- Activity: The required lines are those that contain "previous"; pull them out of the data and copy them.
• • • • •
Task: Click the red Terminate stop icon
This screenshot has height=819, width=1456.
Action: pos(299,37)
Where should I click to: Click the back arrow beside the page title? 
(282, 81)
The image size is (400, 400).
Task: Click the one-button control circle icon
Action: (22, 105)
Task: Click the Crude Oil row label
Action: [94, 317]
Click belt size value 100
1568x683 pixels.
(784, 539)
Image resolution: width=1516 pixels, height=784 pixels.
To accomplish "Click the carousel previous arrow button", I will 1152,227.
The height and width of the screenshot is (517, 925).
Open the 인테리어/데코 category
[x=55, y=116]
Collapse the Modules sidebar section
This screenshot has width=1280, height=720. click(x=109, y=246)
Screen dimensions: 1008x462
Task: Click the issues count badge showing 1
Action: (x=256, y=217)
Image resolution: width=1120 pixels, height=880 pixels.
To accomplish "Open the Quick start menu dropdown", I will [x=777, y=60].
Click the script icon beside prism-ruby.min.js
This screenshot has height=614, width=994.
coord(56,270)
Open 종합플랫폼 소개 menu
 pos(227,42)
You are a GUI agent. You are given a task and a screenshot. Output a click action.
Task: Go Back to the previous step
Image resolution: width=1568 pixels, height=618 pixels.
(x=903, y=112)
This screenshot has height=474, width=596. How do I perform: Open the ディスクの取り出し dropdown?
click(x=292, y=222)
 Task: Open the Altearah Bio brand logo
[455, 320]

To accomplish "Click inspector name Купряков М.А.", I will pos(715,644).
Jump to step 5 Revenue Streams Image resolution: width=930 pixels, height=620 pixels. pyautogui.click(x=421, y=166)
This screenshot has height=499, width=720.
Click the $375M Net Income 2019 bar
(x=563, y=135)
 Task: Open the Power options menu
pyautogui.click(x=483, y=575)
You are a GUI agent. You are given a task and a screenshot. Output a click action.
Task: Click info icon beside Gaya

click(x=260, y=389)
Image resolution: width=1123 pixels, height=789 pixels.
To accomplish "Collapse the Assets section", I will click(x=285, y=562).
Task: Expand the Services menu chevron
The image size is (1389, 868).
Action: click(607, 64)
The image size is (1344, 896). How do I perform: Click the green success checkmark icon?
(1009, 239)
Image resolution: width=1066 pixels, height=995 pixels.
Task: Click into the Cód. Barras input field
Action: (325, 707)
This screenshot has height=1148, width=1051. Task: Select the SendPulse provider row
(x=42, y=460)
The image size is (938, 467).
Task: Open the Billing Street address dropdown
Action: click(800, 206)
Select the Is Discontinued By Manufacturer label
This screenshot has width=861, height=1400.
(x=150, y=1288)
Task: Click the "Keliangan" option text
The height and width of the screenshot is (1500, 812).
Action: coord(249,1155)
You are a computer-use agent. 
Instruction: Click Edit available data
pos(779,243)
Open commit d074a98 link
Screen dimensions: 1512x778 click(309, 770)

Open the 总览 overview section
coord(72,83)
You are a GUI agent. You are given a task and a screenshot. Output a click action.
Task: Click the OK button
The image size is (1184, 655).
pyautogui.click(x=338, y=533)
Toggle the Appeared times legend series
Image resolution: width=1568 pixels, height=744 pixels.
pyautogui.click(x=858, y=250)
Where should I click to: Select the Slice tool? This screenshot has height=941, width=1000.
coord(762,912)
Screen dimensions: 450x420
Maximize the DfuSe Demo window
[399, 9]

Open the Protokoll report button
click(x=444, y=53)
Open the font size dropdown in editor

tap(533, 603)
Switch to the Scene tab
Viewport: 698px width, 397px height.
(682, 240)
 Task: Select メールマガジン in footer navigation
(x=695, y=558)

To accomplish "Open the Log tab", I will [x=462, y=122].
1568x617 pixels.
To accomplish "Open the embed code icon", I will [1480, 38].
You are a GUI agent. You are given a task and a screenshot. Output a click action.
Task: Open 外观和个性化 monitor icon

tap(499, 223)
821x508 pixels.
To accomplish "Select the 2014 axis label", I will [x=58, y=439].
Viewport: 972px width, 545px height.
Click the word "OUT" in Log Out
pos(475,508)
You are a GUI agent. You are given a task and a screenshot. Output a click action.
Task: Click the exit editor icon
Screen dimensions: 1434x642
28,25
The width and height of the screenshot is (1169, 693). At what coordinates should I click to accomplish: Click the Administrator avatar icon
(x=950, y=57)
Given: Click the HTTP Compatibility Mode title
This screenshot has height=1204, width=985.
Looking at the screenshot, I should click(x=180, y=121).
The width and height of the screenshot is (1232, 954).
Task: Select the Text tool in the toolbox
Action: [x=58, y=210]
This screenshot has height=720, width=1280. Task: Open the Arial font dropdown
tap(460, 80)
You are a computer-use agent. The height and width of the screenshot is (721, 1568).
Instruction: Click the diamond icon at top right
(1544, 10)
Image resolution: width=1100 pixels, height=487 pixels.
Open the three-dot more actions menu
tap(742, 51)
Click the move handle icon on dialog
• • • • •
- Exercise result:
To accomplish "Click the carousel previous arrow button", I will 1152,227.
Task: Go Back to the previous step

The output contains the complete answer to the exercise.